Cela nous conduit à un problème plus criant dans l’analyse de M. Desjardins : l’art d’aujourd’hui se définit-il vraiment et essentiellement par son rapport à l’expérience esthétique ? Ses œuvres sont-elles uniquement voués à une consommation plaisante et apaisante ? À la vérité, voilà bientôt cent ans que les artistes eux-mêmes, ainsi que les théoriciens s’intéressant à leurs accomplissements, travaillent à révéler les limites et les failles d’une définition de l’art exigeant qu’il procure une expérience esthétique satisfaisante. Que l’on pense à « Fountain », de Marcel Duchamp, ou à « Hole » de Claes Oldenburg, ou encore, plus près de nous, aux performances (parfois dégoulinantes !) de l’artiste montréalaise Noémi McCumber : les exemples abondent dans la production artistique du dernier siècle qui affirment clairement l’autonomie de l’art face au plaisir esthétique. Et ce sont ces exemples qui auront contraint des théoriciens tels que le récemment défunt Arthur Danto à proposer des définitions de l’art se refusant à faire des propriétés esthétiques une condition nécessaire à l’identification d’une œuvre d’art comme telle.

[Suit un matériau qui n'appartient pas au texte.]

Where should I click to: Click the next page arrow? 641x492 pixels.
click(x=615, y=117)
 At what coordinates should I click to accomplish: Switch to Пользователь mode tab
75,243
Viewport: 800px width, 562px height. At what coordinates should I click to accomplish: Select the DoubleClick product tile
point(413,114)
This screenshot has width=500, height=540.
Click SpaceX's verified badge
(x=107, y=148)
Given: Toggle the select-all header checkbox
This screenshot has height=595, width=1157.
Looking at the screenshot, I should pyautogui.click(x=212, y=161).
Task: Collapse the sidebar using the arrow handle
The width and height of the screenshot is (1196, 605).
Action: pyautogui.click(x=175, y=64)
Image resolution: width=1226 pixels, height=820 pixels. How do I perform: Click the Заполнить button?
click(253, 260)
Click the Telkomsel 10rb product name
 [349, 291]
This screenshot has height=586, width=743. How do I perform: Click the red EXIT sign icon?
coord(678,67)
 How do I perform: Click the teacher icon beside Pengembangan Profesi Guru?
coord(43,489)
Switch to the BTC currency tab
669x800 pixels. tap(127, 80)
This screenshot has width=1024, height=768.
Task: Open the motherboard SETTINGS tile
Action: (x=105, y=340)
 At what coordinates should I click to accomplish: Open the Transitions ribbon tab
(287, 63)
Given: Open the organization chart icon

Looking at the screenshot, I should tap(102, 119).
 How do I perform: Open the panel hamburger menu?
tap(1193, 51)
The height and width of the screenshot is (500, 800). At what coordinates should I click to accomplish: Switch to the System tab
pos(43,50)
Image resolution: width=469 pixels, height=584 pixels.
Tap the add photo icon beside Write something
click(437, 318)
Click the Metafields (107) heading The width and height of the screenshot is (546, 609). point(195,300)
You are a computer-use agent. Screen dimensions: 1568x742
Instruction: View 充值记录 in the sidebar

Il y aurait encore fort à dire à ce sujet, mais je me limiterai à cette dernière remarque : M. Desjardins m’apparaît avoir manqué de faire cette nuance, capitale, entre la récupération industrielle de l’art à des fins de consommation et la production artistique elle-même. Les deux pratiques ne répondent tout simplement pas aux mêmes finalités, ni aux mêmes règles. Alors que la première est effectivement toute entière vouée à la production, voire à la prolifération d’expériences plaisantes, l’art contemporain, lui, ne voit dans la production de telles expériences qu’une simple possibilité qu’il lui est à chaque fois loisible d’ignorer. Qu’il nous soit parfois difficile de distinguer entre l’œuvre d’art et la simple production plaisante, je veux bien en convenir. Mais réduire sans nuances la première à la seconde, ainsi que notre époque l’aurait fait si on se fie aux propos de Pierre Desjardins, c’est méconnaître l’histoire de l’art du dernier siècle. C’est aussi, et surtout, se fermer les yeux sur la richesse de la production artistique contemporaine.